GAs—to expand on the question if I may, do you guys think it’s possible for such a relationship to evolve into one that is committed?
I just went through this, and my answer would be No. The uncertainty caused me to remain at a distance and the relationship never gained depth, never progressed and ultimately disappeared.
Yes @ette_ I do. We may start out not wanting commitment but as we get to know the person better, our own circumstances or needs change, yes the status of a relationship can evolve and change. It depends on the people and their circumstances.
I should add, it does also depend on honesty. I have heard both men and women saying they don’t want commitment when they absolutely do but don’t want to scare the person they are interested off and that person doesn’t want commitment. In those cases, no. You have to be honest with yourself about what you want and whether the person you are with is in the same place. If either isn’t being honest, or is at a different place then no.
The only way to achieve this is to live in the moment and not worry about the future.
In my last relationship, I knew the girl well enough to know that it wouldn’t last. I loved her so I was hopeful but I knew better. I was insanely happy at times and insanely miserable at times with little middle ground. When I finally decided to get with her, I thought the timing was right and Iived with the moment but it eventually fell apart anyway. I think a person can be happy and unsure about a relationship but it takes away from it in the long run.
I’d say the biggest predictor of whether you will be happy in a relationship is whether you were happy before the relationship. Some of us are just better at being happy.
@6rant6 ga.
still—i would draw a distinction between ‘should i be in this relationship at all?’ and ‘will it last?’ it might never be possible to know a relationship will last, but sometimes you do know for sure that it won’t. you can still have a great in-the-meantime relationship.
but if you doubt that you ought to be in it at all, how can you really be all the way in it? if you’re holding back, sustaining tension, feeling divided—it’s going to affect everything. i don’t see how that state of things is compatible with genuine happiness.
Anything is possible.
Do you have any specifics on why they are unsure currently?
Depends on what you mean by ‘not sure about the relationship’.
@Jeruba I see it differently.
I think it’s difficult to predict where a relationship is headed. I mean really, how good are we at predicting where our individual lives are headed! But a relationship?
So to me, if it’s not good now, fix it or go. If it is good, then you’ll just have to wait and see. You can’t know where it’s going.

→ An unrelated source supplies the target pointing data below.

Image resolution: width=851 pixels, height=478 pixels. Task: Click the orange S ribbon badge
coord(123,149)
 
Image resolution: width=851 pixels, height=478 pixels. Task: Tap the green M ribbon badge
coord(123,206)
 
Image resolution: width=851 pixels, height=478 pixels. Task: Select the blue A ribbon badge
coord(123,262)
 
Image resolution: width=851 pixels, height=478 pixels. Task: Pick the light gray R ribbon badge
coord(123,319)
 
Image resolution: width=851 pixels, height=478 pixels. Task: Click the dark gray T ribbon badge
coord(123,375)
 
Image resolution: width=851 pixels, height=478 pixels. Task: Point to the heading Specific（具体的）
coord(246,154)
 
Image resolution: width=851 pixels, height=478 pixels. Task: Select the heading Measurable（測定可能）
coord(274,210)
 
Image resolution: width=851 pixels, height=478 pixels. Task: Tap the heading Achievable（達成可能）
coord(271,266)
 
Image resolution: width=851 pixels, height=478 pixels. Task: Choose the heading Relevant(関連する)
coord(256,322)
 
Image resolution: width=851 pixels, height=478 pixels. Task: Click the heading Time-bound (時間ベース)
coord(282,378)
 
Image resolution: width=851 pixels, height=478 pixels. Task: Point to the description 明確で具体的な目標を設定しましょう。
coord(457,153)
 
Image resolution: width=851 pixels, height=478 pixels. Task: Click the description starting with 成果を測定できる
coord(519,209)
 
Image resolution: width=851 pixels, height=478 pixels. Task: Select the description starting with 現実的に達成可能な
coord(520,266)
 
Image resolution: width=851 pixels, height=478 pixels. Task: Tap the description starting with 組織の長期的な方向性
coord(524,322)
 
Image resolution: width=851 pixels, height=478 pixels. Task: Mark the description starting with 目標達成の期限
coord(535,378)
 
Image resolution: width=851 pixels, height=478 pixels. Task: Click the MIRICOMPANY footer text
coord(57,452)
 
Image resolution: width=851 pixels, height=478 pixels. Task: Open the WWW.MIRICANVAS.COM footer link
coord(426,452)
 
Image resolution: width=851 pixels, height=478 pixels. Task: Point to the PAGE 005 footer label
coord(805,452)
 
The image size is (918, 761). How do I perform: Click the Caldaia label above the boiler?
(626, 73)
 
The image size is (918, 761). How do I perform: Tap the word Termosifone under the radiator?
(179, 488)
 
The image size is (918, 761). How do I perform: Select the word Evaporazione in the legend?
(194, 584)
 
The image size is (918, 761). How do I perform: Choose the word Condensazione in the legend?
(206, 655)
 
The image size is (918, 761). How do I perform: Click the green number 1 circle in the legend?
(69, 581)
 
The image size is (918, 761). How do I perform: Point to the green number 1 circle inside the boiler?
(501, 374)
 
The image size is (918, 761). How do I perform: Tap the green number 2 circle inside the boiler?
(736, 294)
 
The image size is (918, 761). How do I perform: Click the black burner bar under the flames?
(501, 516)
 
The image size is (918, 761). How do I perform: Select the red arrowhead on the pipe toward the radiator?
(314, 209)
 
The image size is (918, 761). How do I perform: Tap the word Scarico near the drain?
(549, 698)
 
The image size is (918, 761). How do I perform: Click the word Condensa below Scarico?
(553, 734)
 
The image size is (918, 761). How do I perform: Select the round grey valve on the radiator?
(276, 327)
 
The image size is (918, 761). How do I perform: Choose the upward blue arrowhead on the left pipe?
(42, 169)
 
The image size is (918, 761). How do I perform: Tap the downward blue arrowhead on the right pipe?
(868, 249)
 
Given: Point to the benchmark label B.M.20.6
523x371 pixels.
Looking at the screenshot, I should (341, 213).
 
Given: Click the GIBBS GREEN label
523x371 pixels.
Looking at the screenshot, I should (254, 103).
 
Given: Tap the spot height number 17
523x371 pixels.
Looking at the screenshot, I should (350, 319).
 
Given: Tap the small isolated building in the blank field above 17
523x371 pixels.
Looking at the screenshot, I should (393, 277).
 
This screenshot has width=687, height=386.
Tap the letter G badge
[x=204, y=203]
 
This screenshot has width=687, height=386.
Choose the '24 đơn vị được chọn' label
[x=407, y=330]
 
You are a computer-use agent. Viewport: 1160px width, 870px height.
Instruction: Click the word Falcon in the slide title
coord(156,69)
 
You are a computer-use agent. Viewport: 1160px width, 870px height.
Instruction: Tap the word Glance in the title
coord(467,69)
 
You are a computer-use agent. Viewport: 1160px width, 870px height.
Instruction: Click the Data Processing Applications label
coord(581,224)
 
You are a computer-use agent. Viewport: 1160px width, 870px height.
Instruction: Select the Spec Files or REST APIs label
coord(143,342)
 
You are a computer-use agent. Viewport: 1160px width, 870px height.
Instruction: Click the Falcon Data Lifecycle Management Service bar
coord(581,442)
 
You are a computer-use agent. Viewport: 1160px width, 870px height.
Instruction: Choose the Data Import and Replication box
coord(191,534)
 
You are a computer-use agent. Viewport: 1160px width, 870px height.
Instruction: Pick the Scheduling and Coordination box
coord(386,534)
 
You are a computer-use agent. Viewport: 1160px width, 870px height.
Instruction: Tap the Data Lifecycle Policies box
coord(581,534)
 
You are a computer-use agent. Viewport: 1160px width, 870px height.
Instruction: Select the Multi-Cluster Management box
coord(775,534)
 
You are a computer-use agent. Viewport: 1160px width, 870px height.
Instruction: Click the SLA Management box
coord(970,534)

I knew a couple who married with him wanting a family and her knowing she never wanted to have children. Ten years later they had three. I knew a couple who married despite religious differences – he Jewish, she Catholic. Ten years later, she converted so that they could take their children to Israel to see his parents. And she kept a kosher house after that – for herself not for him. I knew a player who’d been with (according to him) a thousand women. But he met and fell in love with a women (who already had kids) and he became a committed family man. I’ve known people who thought they were on the same track until one of them turned out to be on a tandem with someone else.
When OP says, “I’m not sure about it” I’m thinking things aren’t quite right. So I go back to rule 1: fix it or go. Otherwise, smile for the camera!